Exercise objective:
Each entry should be quoted word for word, including every mark of punctuation.

Records for the exercise:
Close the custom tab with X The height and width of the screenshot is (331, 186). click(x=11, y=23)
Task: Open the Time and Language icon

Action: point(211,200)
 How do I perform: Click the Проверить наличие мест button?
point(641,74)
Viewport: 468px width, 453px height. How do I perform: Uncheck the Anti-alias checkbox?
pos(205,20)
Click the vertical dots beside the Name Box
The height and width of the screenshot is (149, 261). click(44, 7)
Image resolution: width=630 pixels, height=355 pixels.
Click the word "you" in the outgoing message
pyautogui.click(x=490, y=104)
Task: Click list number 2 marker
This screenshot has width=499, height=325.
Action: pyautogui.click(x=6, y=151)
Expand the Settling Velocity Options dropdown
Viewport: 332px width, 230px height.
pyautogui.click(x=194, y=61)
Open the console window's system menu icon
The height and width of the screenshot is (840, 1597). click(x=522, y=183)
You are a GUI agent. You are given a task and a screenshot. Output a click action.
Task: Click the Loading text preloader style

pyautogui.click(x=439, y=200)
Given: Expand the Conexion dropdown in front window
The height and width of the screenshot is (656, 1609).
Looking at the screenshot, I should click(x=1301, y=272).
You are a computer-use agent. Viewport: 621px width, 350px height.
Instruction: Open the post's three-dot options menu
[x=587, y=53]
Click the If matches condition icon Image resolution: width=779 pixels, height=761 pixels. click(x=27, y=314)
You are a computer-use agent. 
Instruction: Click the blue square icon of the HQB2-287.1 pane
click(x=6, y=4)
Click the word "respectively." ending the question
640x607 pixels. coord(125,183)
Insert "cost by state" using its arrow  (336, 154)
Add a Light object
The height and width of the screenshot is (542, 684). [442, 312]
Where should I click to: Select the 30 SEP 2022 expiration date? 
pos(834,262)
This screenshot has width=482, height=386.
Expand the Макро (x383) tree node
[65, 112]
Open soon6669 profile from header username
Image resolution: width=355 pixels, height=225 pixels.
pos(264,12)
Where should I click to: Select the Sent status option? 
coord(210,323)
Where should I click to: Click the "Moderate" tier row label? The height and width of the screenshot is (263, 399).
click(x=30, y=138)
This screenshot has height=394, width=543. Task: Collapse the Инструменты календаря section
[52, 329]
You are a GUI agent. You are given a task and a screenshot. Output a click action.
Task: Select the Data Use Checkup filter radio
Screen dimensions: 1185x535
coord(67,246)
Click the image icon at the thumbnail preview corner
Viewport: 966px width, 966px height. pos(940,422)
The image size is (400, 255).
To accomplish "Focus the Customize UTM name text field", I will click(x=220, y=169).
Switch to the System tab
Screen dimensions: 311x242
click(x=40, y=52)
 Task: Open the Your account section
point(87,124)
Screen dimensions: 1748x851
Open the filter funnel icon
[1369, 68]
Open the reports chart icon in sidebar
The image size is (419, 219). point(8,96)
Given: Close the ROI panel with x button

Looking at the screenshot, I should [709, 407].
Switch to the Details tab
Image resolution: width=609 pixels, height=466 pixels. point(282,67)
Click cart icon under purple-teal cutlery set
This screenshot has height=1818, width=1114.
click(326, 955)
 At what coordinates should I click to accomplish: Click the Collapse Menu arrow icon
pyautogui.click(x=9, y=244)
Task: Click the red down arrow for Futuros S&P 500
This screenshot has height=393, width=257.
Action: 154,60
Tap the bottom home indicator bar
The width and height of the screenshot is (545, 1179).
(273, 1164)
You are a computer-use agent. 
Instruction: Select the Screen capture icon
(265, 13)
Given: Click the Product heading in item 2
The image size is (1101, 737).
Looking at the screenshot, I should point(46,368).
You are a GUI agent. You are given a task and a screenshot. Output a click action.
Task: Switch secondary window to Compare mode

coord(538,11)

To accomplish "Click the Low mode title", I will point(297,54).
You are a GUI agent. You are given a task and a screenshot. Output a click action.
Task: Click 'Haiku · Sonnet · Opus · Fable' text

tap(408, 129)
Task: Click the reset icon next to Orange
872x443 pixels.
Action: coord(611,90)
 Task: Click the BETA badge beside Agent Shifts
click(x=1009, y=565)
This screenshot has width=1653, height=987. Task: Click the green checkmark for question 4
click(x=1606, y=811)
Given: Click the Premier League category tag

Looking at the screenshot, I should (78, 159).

Task result:
Close the custom tab with X The height and width of the screenshot is (331, 186). click(x=11, y=23)
Task: Open the Time and Language icon

Action: point(211,200)
 How do I perform: Click the Проверить наличие мест button?
point(641,74)
Viewport: 468px width, 453px height. How do I perform: Uncheck the Anti-alias checkbox?
pos(205,20)
Click the vertical dots beside the Name Box
The height and width of the screenshot is (149, 261). click(44, 7)
Image resolution: width=630 pixels, height=355 pixels.
Click the word "you" in the outgoing message
pyautogui.click(x=490, y=104)
Task: Click list number 2 marker
This screenshot has width=499, height=325.
Action: pyautogui.click(x=6, y=151)
Expand the Settling Velocity Options dropdown
Viewport: 332px width, 230px height.
pyautogui.click(x=194, y=61)
Open the console window's system menu icon
The height and width of the screenshot is (840, 1597). click(x=522, y=183)
You are a GUI agent. You are given a task and a screenshot. Output a click action.
Task: Click the Loading text preloader style

pyautogui.click(x=439, y=200)
Given: Expand the Conexion dropdown in front window
The height and width of the screenshot is (656, 1609).
Looking at the screenshot, I should click(x=1301, y=272).
You are a computer-use agent. Viewport: 621px width, 350px height.
Instruction: Open the post's three-dot options menu
[x=587, y=53]
Click the If matches condition icon Image resolution: width=779 pixels, height=761 pixels. click(x=27, y=314)
You are a computer-use agent. 
Instruction: Click the blue square icon of the HQB2-287.1 pane
click(x=6, y=4)
Click the word "respectively." ending the question
640x607 pixels. coord(125,183)
Insert "cost by state" using its arrow  (336, 154)
Add a Light object
The height and width of the screenshot is (542, 684). [442, 312]
Where should I click to: Select the 30 SEP 2022 expiration date? 
pos(834,262)
This screenshot has width=482, height=386.
Expand the Макро (x383) tree node
[65, 112]
Open soon6669 profile from header username
Image resolution: width=355 pixels, height=225 pixels.
pos(264,12)
Where should I click to: Select the Sent status option? 
coord(210,323)
Where should I click to: Click the "Moderate" tier row label? The height and width of the screenshot is (263, 399).
click(x=30, y=138)
This screenshot has height=394, width=543. Task: Collapse the Инструменты календаря section
[52, 329]
You are a GUI agent. You are given a task and a screenshot. Output a click action.
Task: Select the Data Use Checkup filter radio
Screen dimensions: 1185x535
coord(67,246)
Click the image icon at the thumbnail preview corner
Viewport: 966px width, 966px height. pos(940,422)
The image size is (400, 255).
To accomplish "Focus the Customize UTM name text field", I will click(x=220, y=169).
Switch to the System tab
Screen dimensions: 311x242
click(x=40, y=52)
 Task: Open the Your account section
point(87,124)
Screen dimensions: 1748x851
Open the filter funnel icon
[1369, 68]
Open the reports chart icon in sidebar
The image size is (419, 219). point(8,96)
Given: Close the ROI panel with x button

Looking at the screenshot, I should [709, 407].
Switch to the Details tab
Image resolution: width=609 pixels, height=466 pixels. point(282,67)
Click cart icon under purple-teal cutlery set
This screenshot has height=1818, width=1114.
click(326, 955)
 At what coordinates should I click to accomplish: Click the Collapse Menu arrow icon
pyautogui.click(x=9, y=244)
Task: Click the red down arrow for Futuros S&P 500
This screenshot has height=393, width=257.
Action: 154,60
Tap the bottom home indicator bar
The width and height of the screenshot is (545, 1179).
(273, 1164)
You are a computer-use agent. 
Instruction: Select the Screen capture icon
(265, 13)
Given: Click the Product heading in item 2
The image size is (1101, 737).
Looking at the screenshot, I should point(46,368).
You are a GUI agent. You are given a task and a screenshot. Output a click action.
Task: Switch secondary window to Compare mode

coord(538,11)

To accomplish "Click the Low mode title", I will point(297,54).
You are a GUI agent. You are given a task and a screenshot. Output a click action.
Task: Click 'Haiku · Sonnet · Opus · Fable' text

tap(408, 129)
Task: Click the reset icon next to Orange
872x443 pixels.
Action: coord(611,90)
 Task: Click the BETA badge beside Agent Shifts
click(x=1009, y=565)
This screenshot has width=1653, height=987. Task: Click the green checkmark for question 4
click(x=1606, y=811)
Given: Click the Premier League category tag

Looking at the screenshot, I should (78, 159).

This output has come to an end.